Image via UC Santa Barbara

  1. 1. Misconception: I can major in communications at UCSB.

    Truth: You can major in communication, not commucations. The 's' might not seem like it makes a difference, but it does. Communication refers to the study of human interaction while communications refers to the application of that knowledge. Majoring in communication might mean studying the effects of media on children or the evolutionary reasoning behind the cultural differences of chronemics while majoring in communications might mean learning more about journalism or even how to install a cable box.

  2. 2. Misconception: Communication is an easy major.

    Truth: To get into the communication major at UCSB, you'll need to get at least a 3.0 GPA in your pre-major courses, making communication's pre-major GPA requirement the highest in the College of Letters and Sciences. Because of this high GPA requirement, there are many students who fail to get into the major every quarter.

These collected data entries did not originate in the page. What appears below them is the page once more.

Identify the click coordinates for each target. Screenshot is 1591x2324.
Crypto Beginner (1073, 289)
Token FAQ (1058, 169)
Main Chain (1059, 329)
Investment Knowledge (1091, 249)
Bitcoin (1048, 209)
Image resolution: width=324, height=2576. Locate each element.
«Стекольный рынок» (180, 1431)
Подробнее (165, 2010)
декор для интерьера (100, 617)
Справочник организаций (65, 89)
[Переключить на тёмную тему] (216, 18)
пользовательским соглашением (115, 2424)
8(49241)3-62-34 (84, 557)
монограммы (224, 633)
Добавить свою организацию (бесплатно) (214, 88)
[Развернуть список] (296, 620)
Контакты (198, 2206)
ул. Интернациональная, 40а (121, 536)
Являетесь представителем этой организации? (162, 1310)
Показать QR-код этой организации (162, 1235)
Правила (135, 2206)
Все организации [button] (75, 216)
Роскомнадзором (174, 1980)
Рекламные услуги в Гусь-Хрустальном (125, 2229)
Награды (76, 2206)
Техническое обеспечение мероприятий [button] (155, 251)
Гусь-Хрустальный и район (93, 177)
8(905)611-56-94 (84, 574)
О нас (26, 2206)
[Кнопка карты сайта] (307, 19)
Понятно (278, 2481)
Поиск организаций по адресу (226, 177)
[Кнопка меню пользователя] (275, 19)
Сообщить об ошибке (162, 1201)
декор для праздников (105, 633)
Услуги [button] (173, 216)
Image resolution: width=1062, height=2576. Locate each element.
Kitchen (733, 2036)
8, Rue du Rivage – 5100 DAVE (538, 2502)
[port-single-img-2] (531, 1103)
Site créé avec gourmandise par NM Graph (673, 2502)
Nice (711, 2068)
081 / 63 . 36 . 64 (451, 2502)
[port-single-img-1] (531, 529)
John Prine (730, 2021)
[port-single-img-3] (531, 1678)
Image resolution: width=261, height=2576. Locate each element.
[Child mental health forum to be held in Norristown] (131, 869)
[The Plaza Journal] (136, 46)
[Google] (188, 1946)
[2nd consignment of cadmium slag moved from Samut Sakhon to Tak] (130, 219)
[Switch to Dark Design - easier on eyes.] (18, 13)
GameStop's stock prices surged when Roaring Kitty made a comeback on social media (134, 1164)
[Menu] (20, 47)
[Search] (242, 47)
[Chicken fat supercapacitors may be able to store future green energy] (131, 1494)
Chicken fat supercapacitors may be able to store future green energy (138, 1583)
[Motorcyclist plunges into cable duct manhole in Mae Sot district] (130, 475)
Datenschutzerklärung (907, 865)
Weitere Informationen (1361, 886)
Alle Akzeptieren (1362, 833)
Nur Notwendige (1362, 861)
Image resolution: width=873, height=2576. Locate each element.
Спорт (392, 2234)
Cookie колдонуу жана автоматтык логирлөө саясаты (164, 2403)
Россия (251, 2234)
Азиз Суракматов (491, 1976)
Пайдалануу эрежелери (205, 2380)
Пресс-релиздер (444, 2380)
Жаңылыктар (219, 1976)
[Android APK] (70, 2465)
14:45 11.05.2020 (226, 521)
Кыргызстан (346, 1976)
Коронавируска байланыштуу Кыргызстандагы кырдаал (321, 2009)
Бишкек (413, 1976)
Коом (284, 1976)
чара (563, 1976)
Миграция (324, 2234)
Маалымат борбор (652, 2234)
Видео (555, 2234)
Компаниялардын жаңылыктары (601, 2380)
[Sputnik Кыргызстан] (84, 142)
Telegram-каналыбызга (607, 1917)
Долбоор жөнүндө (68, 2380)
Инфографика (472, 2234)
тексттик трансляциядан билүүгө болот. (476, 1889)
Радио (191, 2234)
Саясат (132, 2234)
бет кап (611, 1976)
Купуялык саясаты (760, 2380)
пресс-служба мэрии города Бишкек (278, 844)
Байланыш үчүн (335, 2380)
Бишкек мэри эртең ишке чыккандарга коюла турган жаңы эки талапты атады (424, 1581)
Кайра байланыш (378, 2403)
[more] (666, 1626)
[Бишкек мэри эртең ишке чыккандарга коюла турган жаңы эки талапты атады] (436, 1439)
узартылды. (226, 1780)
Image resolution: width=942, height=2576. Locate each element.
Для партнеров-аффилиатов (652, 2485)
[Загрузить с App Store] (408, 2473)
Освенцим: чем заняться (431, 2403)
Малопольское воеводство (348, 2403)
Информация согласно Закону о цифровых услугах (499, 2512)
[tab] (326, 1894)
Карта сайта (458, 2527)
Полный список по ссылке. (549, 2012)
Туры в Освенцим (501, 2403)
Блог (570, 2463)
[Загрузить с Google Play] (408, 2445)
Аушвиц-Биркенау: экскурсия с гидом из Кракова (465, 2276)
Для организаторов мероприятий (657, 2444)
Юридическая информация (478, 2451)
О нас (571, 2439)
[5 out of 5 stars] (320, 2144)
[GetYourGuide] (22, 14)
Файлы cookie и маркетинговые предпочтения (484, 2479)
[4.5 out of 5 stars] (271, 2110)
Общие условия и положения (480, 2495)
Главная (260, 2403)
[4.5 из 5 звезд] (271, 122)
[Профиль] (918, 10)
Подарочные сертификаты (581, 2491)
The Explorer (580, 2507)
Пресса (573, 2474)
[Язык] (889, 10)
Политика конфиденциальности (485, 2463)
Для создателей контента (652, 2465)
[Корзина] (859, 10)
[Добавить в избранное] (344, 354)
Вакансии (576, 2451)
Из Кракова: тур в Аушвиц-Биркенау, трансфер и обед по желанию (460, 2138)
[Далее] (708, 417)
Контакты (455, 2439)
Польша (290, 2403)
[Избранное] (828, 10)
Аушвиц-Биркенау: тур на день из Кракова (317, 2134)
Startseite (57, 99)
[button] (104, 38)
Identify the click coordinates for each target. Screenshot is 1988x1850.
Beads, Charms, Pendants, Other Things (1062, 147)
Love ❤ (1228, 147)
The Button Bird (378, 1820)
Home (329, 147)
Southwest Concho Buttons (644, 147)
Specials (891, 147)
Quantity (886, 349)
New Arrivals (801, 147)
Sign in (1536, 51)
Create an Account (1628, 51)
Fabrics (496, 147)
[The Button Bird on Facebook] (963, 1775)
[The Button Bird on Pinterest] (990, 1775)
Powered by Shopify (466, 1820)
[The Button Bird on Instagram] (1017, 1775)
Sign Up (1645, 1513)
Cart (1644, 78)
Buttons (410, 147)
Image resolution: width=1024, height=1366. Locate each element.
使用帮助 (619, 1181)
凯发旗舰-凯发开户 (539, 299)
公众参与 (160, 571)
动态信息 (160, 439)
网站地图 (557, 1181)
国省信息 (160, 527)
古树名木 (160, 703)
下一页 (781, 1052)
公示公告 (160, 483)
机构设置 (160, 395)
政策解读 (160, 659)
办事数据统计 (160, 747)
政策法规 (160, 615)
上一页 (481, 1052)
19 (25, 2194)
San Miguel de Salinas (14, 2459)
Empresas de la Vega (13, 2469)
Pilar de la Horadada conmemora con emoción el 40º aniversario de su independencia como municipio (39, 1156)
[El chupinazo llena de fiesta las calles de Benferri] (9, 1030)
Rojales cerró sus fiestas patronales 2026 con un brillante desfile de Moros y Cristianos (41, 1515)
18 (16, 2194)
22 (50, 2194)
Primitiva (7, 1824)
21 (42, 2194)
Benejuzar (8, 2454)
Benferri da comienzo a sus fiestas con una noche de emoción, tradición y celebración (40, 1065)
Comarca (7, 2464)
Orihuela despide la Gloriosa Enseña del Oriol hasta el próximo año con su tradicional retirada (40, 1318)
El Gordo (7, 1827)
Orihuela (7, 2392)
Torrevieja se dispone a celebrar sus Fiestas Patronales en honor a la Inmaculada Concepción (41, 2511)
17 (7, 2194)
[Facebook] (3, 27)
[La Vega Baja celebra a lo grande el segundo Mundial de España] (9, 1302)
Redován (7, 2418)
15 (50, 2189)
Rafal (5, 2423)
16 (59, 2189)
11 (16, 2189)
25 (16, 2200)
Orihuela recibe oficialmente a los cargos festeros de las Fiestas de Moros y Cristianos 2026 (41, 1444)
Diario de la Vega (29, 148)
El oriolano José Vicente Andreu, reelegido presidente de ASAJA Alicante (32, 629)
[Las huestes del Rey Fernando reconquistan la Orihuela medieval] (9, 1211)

  3. 3. Misconception: Communication is a very limiting major.

    Truth: Communication covers a large range of topics. In fact, UCSB's communication department actually offers upper division courses in a number of topics which include evolution, emotion, persuasion, video games, marketing, race and ethnicity, media entertainment, law, and so much more. Communication is a multifaceted major that teaches students how to conduct research, write papers, and think critically about the psychological and sociological aspects of human interaction.

  4. 4. Misconception: I won't be able to find a job if I major in communication.

    Truth: There's a general misconception that your major in college determines what jobs you'll get in the future, but in reality, studies show that less than a third of American adults over the age of 35 have ever worked in a job related to their major. Meanwhile, good communication is not only a skill that is highly valued by employers, but it's also a requirement for nearly every job out there. Majoring in communication might not lead to any specific career path, but it instead opens up the possibility to a wide variety of career paths.

  5. 5. Misconception: I won't be able to make a lot of money if I major in communication.

    Truth: Because there are so many possibilities career-wise for communication majors, it is absolutely possible for communication majors to find well-paying jobs. You might actually find that some of the most financially successful people you know were once communication majors such as talkshow host and producer Oprah Winfrey, filmmaker Spike Lee, actor Matthew David McConaughey, artist and producer J. Cole, and Starbucks CEO Howard Schultz.

  6. 6. Misconception: Communication is just common sense.

    Truth: Communication is a social science that involves a lot of research. Of course there are many concepts in the field of communication that might seem like common sense, but the same can be said about concepts in the field of natural sciences such as gravity. Through experimentation and data analysis, communication researchers work to find the explanations for certain communicative behaviors and make predictions based on those findings. It's also important to note that being able to communicate is not the same thing as being able to communicate effectively, and with communication courses at UCSB, students learn about how factors like culture, gender, and relational dynamics impact communication in ways that aren't always innately obvious.